I am going straight to my hypothesized model. In a real analysis, I might have gone through the series of steps we have seen elsewhere in the course. However, I want save time so that I can show how this model is the same as the latent growth model. When I walk through all the latent growth models in sequence, I will show the comparable hierarchical linear models one at a time.

m <- lmer(vocabulary ~ 1 + time * intervention + 
            I(time ^ 2) * intervention + 
            (1 + time | person_id), 
          data = d, 
          REML = FALSE)

tab_model(m)
  vocabulary
Predictors Estimates CI p
(Intercept) 52.00 46.36 – 57.64 <0.001
time 10.50 9.91 – 11.09 <0.001
intervention -0.09 -7.91 – 7.74 0.983
time^2 -1.06 -1.15 – -0.96 <0.001
time × intervention 9.14 8.33 – 9.95 <0.001
intervention × time^2 0.09 -0.05 – 0.22 0.217
Random Effects
σ2 8.99
τ00 person_id 786.64
τ11 person_id.time 2.02
ρ01 person_id 0.12
ICC 0.99
N person_id 200
Observations 1200
Marginal R2 / Conditional R2 0.381 / 0.993
report(m)
We fitted a linear mixed model (estimated using ML and nloptwrap optimizer) to
predict vocabulary with time and intervention (formula: vocabulary ~ 1 + time *
intervention + I(time^2) * intervention). The model included time as random
effects (formula: ~1 + time | person_id). The model's total explanatory power
is substantial (conditional R2 = 0.99) and the part related to the fixed
effects alone (marginal R2) is of 0.38. The model's intercept, corresponding to
time = 0 and intervention = 0, is at 52.00 (95% CI [46.36, 57.64], t(1190) =
18.08, p < .001). Within this model:

  - The effect of time is statistically significant and positive (beta = 10.50,
95% CI [9.91, 11.09], t(1190) = 35.18, p < .001; Std. beta = 0.47, 95% CI
[0.46, 0.48])
  - The effect of intervention is statistically non-significant and negative
(beta = -0.09, 95% CI [-7.91, 7.74], t(1190) = -0.02, p = 0.983; Std. beta =
0.32, 95% CI [0.21, 0.43])
  - The effect of time^2 is statistically significant and negative (beta = -1.06,
95% CI [-1.15, -0.96], t(1190) = -21.10, p < .001; Std. beta = -0.08, 95% CI
[-0.09, -0.07])
  - The effect of time × intervention is statistically significant and positive
(beta = 9.14, 95% CI [8.33, 9.95], t(1190) = 22.08, p < .001; Std. beta = 0.22,
95% CI [0.21, 0.23])
  - The effect of intervention × time^2 is statistically non-significant and
positive (beta = 0.09, 95% CI [-0.05, 0.22], t(1190) = 1.24, p = 0.217; Std.
beta = 3.40e-03, 95% CI [-2.00e-03, 8.81e-03])

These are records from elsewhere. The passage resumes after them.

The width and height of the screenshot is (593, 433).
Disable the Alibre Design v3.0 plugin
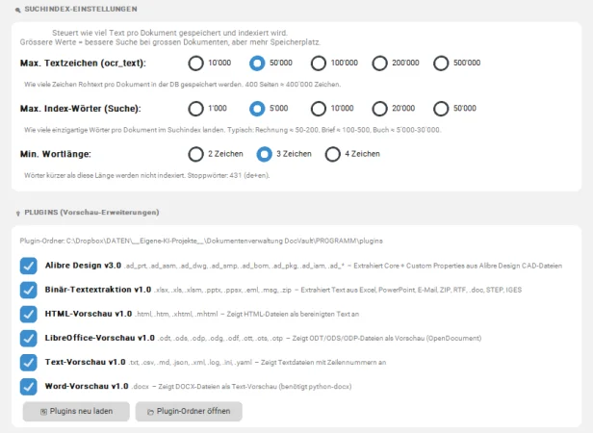tap(28, 265)
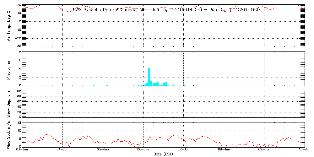Click the 'Snow Dep, cm' axis label
The image size is (314, 157).
click(x=9, y=104)
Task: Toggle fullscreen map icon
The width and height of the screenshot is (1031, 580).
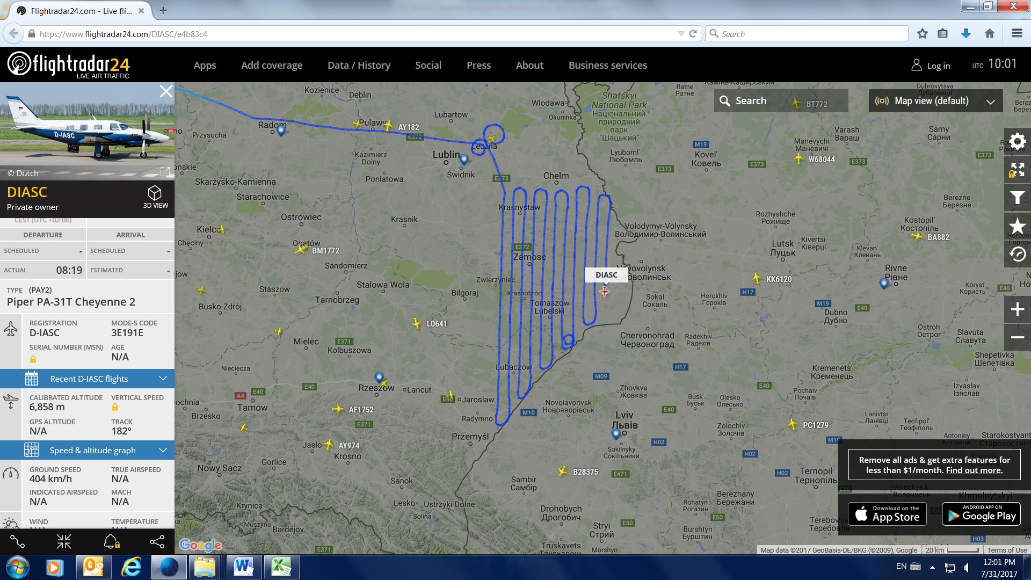Action: pos(1017,170)
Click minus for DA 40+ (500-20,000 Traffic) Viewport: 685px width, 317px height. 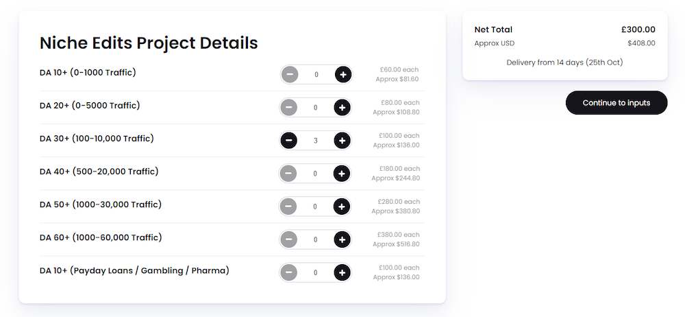pos(288,174)
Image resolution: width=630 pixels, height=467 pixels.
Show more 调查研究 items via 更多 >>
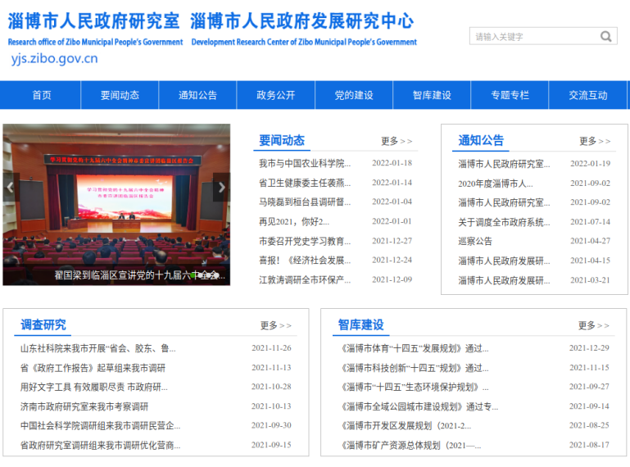click(x=276, y=325)
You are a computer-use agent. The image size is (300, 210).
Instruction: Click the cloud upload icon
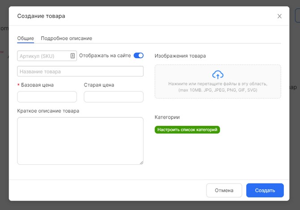(x=218, y=75)
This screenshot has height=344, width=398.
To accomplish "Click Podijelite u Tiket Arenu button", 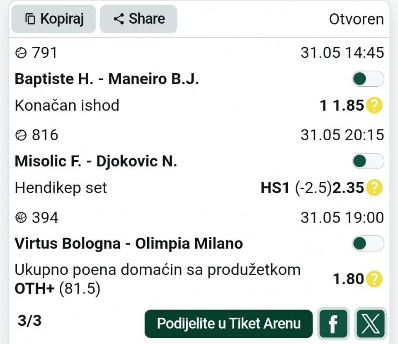I will (228, 324).
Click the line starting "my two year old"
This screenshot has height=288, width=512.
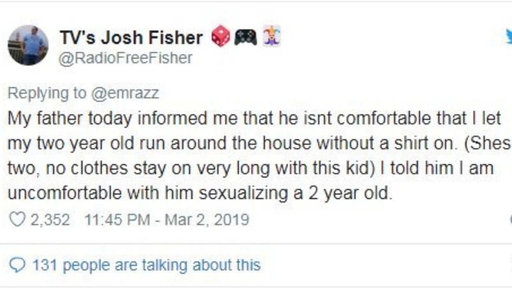point(259,144)
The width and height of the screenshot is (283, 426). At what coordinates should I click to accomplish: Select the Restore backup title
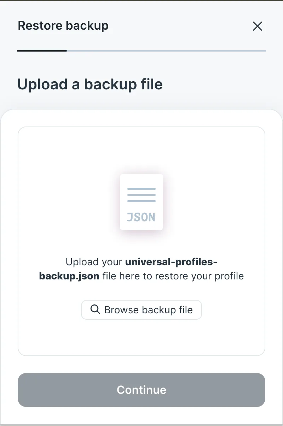tap(63, 26)
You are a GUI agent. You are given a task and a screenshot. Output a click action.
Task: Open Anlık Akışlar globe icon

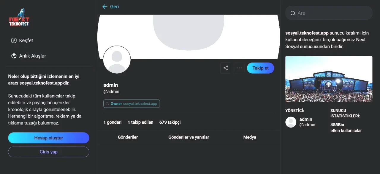point(14,56)
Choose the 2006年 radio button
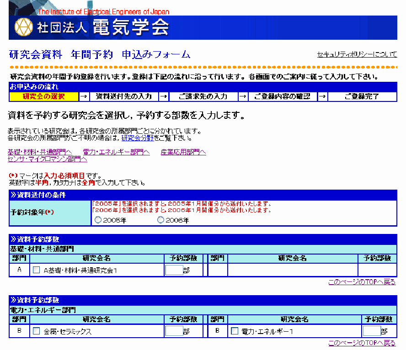Image resolution: width=406 pixels, height=350 pixels. coord(160,220)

Standardized parameters were obtained by fitting the model on a standardized
version of the dataset. 95% Confidence Intervals (CIs) and p-values were
computed using a Wald t-distribution approximation.

Don’t be fooled by the non-significant effect of the intervention! It is a conditional effect at Time 0—before the intervention began.

It is the interaction of time and the intervention that matters.

Let’s plot the model using sjPlot::plot_model:

plot_model(m, type = "pred", terms = c("time [all]", "intervention"))

Interpretation: As hypothesized, the effect of time has diminishing returns, and the time by interaction interaction effect is evident. The two groups were comparable before the intervention, but the treatment group’s vocabulary grew faster over time. If I needed to publish a plot showing these results, it would look like Figure 10.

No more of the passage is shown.